• **Task details**
Whenever a line in the following entries includes "computer", tally it. Report nothing except the final count.

• **Dataset entries**
★ ★ ★
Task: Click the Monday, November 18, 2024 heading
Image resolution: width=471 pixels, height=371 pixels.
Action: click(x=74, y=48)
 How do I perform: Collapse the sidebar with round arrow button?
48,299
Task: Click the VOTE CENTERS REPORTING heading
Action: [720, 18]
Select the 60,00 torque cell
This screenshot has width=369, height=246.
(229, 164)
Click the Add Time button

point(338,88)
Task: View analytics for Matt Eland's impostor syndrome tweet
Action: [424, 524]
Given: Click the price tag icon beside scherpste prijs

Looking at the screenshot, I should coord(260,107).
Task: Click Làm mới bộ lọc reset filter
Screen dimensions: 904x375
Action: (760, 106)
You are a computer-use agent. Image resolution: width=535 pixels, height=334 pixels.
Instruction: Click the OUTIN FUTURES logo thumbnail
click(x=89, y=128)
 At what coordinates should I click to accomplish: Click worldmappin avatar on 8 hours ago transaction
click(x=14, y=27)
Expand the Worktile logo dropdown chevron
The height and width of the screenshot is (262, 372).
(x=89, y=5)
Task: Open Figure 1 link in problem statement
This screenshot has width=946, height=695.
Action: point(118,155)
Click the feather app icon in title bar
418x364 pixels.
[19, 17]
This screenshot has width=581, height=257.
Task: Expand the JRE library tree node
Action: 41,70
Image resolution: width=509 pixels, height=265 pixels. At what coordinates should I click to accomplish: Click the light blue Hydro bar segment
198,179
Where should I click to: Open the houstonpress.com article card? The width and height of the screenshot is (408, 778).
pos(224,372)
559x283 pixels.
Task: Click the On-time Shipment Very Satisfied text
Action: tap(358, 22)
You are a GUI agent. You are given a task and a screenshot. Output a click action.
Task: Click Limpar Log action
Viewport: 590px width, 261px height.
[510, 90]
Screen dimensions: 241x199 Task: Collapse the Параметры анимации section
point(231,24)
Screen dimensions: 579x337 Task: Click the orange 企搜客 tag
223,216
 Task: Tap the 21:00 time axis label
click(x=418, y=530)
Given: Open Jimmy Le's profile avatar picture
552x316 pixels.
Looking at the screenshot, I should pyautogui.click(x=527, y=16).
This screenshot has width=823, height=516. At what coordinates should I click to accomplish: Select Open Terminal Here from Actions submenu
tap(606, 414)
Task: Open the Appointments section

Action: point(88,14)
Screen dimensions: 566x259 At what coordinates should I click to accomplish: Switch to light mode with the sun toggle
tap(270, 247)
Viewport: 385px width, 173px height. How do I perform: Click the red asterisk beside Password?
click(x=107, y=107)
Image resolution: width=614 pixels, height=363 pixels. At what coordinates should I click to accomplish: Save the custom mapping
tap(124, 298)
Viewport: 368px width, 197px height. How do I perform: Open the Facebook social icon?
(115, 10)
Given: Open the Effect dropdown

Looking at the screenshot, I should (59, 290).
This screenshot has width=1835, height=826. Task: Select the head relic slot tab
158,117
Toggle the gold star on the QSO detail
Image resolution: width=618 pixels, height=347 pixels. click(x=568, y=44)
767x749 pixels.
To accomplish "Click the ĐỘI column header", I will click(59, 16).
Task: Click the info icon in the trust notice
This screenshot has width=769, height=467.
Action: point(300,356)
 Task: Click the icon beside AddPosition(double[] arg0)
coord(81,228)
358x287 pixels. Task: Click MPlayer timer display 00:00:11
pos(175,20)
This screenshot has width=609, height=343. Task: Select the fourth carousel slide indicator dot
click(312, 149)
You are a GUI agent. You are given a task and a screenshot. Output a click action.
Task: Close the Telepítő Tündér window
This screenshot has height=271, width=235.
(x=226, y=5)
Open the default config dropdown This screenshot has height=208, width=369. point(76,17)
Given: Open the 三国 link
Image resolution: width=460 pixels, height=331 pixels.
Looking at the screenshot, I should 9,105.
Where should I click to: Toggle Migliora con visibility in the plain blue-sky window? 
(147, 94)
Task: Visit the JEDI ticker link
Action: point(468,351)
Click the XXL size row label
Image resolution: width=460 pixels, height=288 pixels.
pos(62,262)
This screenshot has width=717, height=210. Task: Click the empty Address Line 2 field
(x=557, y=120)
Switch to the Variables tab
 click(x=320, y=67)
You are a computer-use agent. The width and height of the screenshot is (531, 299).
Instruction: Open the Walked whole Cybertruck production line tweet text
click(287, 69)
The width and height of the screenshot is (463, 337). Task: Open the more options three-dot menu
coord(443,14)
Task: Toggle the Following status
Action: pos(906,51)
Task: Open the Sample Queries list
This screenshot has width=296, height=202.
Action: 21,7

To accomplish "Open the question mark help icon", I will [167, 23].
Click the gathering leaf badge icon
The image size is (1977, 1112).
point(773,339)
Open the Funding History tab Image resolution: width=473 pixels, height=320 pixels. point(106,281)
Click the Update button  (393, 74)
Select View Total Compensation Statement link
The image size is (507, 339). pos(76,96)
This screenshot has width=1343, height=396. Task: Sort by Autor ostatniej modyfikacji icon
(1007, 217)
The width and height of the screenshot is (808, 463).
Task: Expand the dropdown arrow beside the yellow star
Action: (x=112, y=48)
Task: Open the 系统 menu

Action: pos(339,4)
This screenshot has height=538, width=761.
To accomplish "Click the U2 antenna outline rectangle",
★ ★ ★
• **Answer to the exercise**
2